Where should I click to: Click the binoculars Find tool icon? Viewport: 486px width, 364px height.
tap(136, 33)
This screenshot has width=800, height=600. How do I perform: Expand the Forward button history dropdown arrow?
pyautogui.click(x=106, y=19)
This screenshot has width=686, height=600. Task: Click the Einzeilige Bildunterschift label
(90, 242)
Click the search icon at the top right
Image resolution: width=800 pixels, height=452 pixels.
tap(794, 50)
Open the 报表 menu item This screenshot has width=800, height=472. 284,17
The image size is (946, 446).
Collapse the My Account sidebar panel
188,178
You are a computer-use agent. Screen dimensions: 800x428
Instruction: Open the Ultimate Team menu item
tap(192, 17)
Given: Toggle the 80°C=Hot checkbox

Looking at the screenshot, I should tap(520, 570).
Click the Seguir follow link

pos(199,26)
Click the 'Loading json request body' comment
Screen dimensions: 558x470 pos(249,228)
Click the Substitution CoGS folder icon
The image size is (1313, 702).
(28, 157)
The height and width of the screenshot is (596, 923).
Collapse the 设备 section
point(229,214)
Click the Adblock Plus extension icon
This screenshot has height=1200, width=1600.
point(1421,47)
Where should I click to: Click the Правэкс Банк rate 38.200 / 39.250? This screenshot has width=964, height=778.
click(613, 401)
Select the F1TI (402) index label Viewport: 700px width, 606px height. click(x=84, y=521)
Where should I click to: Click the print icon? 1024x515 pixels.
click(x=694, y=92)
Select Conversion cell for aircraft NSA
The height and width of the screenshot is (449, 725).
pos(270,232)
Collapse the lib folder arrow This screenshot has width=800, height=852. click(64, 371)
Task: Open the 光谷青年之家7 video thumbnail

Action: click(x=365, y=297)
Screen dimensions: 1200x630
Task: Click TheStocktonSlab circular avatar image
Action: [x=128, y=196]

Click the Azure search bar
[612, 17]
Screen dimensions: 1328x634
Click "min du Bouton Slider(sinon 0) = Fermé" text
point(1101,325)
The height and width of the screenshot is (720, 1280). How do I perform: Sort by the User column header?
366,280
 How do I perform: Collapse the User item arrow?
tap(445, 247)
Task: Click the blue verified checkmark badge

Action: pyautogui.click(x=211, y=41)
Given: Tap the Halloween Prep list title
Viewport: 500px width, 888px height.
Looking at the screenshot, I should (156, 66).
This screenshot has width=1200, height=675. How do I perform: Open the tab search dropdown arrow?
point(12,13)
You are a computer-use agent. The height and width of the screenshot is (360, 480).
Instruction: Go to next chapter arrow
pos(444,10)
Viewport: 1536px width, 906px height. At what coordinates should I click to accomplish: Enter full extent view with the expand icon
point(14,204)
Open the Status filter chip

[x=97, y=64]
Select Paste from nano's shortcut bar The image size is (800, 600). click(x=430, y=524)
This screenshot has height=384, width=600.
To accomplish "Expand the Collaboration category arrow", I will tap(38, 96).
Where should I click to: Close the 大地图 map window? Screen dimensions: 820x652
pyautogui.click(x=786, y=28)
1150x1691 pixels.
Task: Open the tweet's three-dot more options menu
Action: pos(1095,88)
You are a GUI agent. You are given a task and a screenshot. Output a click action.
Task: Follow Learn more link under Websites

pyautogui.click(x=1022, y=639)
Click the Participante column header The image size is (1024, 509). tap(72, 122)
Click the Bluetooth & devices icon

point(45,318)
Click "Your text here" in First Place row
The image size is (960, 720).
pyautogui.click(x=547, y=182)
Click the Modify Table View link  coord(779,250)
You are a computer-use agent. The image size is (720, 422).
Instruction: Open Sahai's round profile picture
◇ ◇ ◇ ◇ ◇ ◇ ◇
Please say how many lines of the material above include "computer", giving that number and no other words.

Result below
3